Nephrol Dial Transplant. 1994;9(4):395-8.
The traditional method for measuring vascular access recirculation has been questioned. We have compared methods based on samples from the femoral artery, a peripheral vein, and a slow flow technique. Seventeen patients on high-flux haemodialysis with blood flow 355 +/- 42 ml/min were examined after 60 min of treatment. Using urea as the marker solute, recirculation was 0.0 +/- 1.8% (femoral artery), 6.7 +/- 2.7% (peripheral vein), and 4.7 +/- 1.6% (slow flow), and using creatinine 0.1 +/- 1.4% (femoral artery), 7.8 +/- 3.0% (peripheral vein) and 2.9 +/- 1.2 (slow flow). Access recirculation was non-existent among these patients when using the femoral artery sample: maximum 3.1%. In contrast, the traditional method (peripheral vein) produced values up to 13.5%. The observed differences can be explained by cardiopulmonary recirculation. Blood returning from the periphery mixes with blood returning from the dialyser, so that solute concentration will be less in femoral artery than in peripheral vein. In conclusion, neither the traditional method nor slow-flow techniques accurately quantify access recirculation. Cardiopulmonary recirculation must be considered in kinetic studies, including routine dialysis prescription, where samples should be taken at least 2 min after termination of dialysis.

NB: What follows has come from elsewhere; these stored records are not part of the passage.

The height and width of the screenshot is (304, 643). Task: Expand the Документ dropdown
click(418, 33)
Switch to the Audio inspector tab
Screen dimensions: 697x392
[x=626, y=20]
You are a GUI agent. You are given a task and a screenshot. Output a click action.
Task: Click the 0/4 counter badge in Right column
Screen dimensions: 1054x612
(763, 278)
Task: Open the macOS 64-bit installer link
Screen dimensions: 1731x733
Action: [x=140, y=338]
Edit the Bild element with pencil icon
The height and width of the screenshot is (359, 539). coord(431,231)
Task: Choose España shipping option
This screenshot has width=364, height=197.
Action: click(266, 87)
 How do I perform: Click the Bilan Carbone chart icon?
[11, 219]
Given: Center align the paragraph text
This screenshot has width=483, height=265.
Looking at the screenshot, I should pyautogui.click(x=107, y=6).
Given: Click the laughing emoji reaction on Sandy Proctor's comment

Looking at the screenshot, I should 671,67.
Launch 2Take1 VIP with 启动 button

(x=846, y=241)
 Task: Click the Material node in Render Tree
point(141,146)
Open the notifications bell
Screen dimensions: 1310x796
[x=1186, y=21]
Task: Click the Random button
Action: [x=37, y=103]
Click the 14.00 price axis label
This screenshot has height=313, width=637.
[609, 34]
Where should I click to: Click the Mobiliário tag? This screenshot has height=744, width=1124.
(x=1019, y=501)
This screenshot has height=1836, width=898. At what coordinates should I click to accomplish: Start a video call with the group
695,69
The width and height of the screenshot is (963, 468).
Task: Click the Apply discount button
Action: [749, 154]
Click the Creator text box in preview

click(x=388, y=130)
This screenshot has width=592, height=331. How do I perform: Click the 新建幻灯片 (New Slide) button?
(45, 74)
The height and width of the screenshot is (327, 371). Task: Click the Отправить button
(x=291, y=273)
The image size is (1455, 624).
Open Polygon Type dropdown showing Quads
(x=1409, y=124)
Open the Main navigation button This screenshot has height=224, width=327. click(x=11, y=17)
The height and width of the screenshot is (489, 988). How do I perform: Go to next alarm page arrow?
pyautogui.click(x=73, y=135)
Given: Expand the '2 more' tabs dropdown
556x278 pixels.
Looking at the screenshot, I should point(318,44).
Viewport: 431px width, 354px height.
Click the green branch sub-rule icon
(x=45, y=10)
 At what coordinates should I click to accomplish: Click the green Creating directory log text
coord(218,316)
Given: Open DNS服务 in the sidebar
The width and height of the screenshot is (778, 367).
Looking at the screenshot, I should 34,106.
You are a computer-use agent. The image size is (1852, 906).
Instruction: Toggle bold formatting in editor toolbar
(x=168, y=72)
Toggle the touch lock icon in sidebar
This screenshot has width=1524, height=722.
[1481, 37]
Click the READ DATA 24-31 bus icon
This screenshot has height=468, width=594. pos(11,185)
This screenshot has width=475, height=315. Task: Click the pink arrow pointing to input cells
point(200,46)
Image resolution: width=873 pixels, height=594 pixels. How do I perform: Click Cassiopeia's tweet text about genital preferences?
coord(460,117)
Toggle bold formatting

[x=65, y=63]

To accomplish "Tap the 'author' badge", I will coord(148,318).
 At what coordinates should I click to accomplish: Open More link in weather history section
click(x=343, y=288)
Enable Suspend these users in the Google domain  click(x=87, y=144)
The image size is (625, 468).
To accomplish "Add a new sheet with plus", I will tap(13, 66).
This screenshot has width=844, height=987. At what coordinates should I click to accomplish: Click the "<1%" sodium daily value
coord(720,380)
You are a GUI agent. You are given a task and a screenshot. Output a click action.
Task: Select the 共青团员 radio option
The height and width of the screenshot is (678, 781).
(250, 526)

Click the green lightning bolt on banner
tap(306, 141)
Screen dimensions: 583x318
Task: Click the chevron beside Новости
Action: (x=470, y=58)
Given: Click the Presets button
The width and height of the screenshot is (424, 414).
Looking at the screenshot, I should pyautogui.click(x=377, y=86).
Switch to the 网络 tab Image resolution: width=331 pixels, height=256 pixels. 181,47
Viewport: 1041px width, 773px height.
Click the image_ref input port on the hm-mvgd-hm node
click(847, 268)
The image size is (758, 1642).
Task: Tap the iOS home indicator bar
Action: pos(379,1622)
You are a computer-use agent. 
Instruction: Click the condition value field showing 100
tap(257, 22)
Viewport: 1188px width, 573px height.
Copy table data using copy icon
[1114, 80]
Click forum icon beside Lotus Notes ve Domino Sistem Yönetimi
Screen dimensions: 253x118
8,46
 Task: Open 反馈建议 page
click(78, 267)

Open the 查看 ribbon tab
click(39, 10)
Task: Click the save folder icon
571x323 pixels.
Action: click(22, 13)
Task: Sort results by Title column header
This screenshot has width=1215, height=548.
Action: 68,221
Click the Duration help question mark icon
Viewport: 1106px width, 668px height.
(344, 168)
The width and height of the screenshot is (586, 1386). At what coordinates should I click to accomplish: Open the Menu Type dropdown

传统的测量血管通路再循环的方法受到了质疑。我们比较了基于股动脉、外周静脉样本以及慢流技术的几种方法。对17例接受高通量血液透析、血流量为355±42 ml/分钟的患者,在治疗60分钟后进行了检查。以尿素作为标记溶质,再循环率分别为:股动脉0.0±1.8%,外周静脉6.7±2.7%,慢流技术4.7±1.6%;以肌酐作为标记溶质时,再循环率分别为:股动脉0.1±1.4%,外周静脉7.8±3.0%,慢流技术2.9±1.2%。使用股动脉样本时,这些患者中不存在血管通路再循环:最高为3.1%。相比之下,传统方法(外周静脉)得出的值高达13.5%。观察到的差异可通过心肺再循环来解释。从外周返回的血液与从透析器返回的血液混合,因此股动脉中的溶质浓度将低于外周静脉。总之,传统方法和慢流技术都不能准确量化血管通路再循环。在包括常规透析处方在内的动力学研究中,必须考虑心肺再循环,在这些研究中,样本应在透析结束后至少2分钟采集。